Instructions to follow
Copy the listing out in full. Keep every word as it is.

Data for the task
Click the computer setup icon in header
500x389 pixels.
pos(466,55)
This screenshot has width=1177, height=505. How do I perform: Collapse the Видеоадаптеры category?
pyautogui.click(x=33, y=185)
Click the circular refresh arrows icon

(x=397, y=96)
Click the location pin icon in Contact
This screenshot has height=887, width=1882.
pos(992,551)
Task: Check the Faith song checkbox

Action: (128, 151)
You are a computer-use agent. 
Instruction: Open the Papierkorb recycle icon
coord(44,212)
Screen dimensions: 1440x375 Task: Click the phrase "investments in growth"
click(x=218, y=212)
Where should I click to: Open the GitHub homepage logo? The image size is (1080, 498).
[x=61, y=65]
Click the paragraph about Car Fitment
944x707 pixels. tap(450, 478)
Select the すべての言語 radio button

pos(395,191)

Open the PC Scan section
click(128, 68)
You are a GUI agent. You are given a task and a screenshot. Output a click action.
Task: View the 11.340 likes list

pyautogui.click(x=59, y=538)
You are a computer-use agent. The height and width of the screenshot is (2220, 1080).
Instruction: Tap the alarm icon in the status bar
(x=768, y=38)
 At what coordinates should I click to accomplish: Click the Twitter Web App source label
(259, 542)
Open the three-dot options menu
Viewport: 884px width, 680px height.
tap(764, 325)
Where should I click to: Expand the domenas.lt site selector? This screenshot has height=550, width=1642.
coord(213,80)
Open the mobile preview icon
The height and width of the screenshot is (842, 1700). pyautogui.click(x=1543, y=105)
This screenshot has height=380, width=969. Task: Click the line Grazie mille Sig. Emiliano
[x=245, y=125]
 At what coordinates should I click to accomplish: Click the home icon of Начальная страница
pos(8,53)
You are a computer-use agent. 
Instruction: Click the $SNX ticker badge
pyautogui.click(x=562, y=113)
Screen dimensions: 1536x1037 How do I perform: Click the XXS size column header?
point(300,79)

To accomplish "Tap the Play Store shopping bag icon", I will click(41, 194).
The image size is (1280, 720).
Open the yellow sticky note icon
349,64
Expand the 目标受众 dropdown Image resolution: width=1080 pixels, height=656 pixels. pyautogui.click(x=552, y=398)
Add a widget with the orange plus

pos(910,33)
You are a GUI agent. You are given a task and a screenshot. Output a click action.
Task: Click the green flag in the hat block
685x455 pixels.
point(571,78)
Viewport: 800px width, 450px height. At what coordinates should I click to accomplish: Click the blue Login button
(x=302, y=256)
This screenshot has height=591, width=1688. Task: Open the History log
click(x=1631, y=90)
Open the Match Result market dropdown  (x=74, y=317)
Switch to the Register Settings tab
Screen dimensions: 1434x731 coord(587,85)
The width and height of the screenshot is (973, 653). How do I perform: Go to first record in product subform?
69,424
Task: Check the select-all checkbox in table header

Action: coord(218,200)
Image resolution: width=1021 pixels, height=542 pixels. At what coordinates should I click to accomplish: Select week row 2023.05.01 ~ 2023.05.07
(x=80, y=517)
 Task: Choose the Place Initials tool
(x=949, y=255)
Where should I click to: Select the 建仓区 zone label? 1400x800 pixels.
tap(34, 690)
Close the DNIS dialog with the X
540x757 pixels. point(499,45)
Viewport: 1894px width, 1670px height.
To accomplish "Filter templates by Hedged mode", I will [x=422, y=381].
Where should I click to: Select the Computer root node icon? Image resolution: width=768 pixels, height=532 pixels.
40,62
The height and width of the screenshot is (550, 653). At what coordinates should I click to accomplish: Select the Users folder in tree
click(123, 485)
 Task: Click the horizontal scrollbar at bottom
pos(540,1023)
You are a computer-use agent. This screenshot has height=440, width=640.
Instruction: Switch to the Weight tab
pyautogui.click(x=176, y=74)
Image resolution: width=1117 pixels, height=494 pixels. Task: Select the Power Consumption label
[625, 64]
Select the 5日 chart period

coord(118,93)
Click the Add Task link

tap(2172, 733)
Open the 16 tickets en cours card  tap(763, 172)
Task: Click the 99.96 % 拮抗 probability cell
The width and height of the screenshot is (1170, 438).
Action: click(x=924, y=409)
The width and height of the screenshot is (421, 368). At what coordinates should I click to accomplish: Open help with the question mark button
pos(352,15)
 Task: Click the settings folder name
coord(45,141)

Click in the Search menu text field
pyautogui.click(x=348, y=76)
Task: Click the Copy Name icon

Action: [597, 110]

Response area
Click the computer setup icon in header
500x389 pixels.
pos(466,55)
This screenshot has width=1177, height=505. How do I perform: Collapse the Видеоадаптеры category?
pyautogui.click(x=33, y=185)
Click the circular refresh arrows icon

(x=397, y=96)
Click the location pin icon in Contact
This screenshot has height=887, width=1882.
pos(992,551)
Task: Check the Faith song checkbox

Action: (128, 151)
You are a computer-use agent. 
Instruction: Open the Papierkorb recycle icon
coord(44,212)
Screen dimensions: 1440x375 Task: Click the phrase "investments in growth"
click(x=218, y=212)
Where should I click to: Open the GitHub homepage logo? The image size is (1080, 498).
[x=61, y=65]
Click the paragraph about Car Fitment
944x707 pixels. tap(450, 478)
Select the すべての言語 radio button

pos(395,191)

Open the PC Scan section
click(128, 68)
You are a GUI agent. You are given a task and a screenshot. Output a click action.
Task: View the 11.340 likes list

pyautogui.click(x=59, y=538)
You are a computer-use agent. The height and width of the screenshot is (2220, 1080).
Instruction: Tap the alarm icon in the status bar
(x=768, y=38)
 At what coordinates should I click to accomplish: Click the Twitter Web App source label
(259, 542)
Open the three-dot options menu
Viewport: 884px width, 680px height.
tap(764, 325)
Where should I click to: Expand the domenas.lt site selector? This screenshot has height=550, width=1642.
coord(213,80)
Open the mobile preview icon
The height and width of the screenshot is (842, 1700). pyautogui.click(x=1543, y=105)
This screenshot has height=380, width=969. Task: Click the line Grazie mille Sig. Emiliano
[x=245, y=125]
 At what coordinates should I click to accomplish: Click the home icon of Начальная страница
pos(8,53)
You are a computer-use agent. 
Instruction: Click the $SNX ticker badge
pyautogui.click(x=562, y=113)
Screen dimensions: 1536x1037 How do I perform: Click the XXS size column header?
point(300,79)

To accomplish "Tap the Play Store shopping bag icon", I will click(41, 194).
The image size is (1280, 720).
Open the yellow sticky note icon
349,64
Expand the 目标受众 dropdown Image resolution: width=1080 pixels, height=656 pixels. pyautogui.click(x=552, y=398)
Add a widget with the orange plus

pos(910,33)
You are a GUI agent. You are given a task and a screenshot. Output a click action.
Task: Click the green flag in the hat block
685x455 pixels.
point(571,78)
Viewport: 800px width, 450px height. At what coordinates should I click to accomplish: Click the blue Login button
(x=302, y=256)
This screenshot has height=591, width=1688. Task: Open the History log
click(x=1631, y=90)
Open the Match Result market dropdown  (x=74, y=317)
Switch to the Register Settings tab
Screen dimensions: 1434x731 coord(587,85)
The width and height of the screenshot is (973, 653). How do I perform: Go to first record in product subform?
69,424
Task: Check the select-all checkbox in table header

Action: coord(218,200)
Image resolution: width=1021 pixels, height=542 pixels. At what coordinates should I click to accomplish: Select week row 2023.05.01 ~ 2023.05.07
(x=80, y=517)
 Task: Choose the Place Initials tool
(x=949, y=255)
Where should I click to: Select the 建仓区 zone label? 1400x800 pixels.
tap(34, 690)
Close the DNIS dialog with the X
540x757 pixels. point(499,45)
Viewport: 1894px width, 1670px height.
To accomplish "Filter templates by Hedged mode", I will [x=422, y=381].
Where should I click to: Select the Computer root node icon? Image resolution: width=768 pixels, height=532 pixels.
40,62
The height and width of the screenshot is (550, 653). At what coordinates should I click to accomplish: Select the Users folder in tree
click(123, 485)
 Task: Click the horizontal scrollbar at bottom
pos(540,1023)
You are a computer-use agent. This screenshot has height=440, width=640.
Instruction: Switch to the Weight tab
pyautogui.click(x=176, y=74)
Image resolution: width=1117 pixels, height=494 pixels. Task: Select the Power Consumption label
[625, 64]
Select the 5日 chart period

coord(118,93)
Click the Add Task link

tap(2172, 733)
Open the 16 tickets en cours card  tap(763, 172)
Task: Click the 99.96 % 拮抗 probability cell
The width and height of the screenshot is (1170, 438).
Action: click(x=924, y=409)
The width and height of the screenshot is (421, 368). At what coordinates should I click to accomplish: Open help with the question mark button
pos(352,15)
 Task: Click the settings folder name
coord(45,141)

Click in the Search menu text field
pyautogui.click(x=348, y=76)
Task: Click the Copy Name icon

Action: [597, 110]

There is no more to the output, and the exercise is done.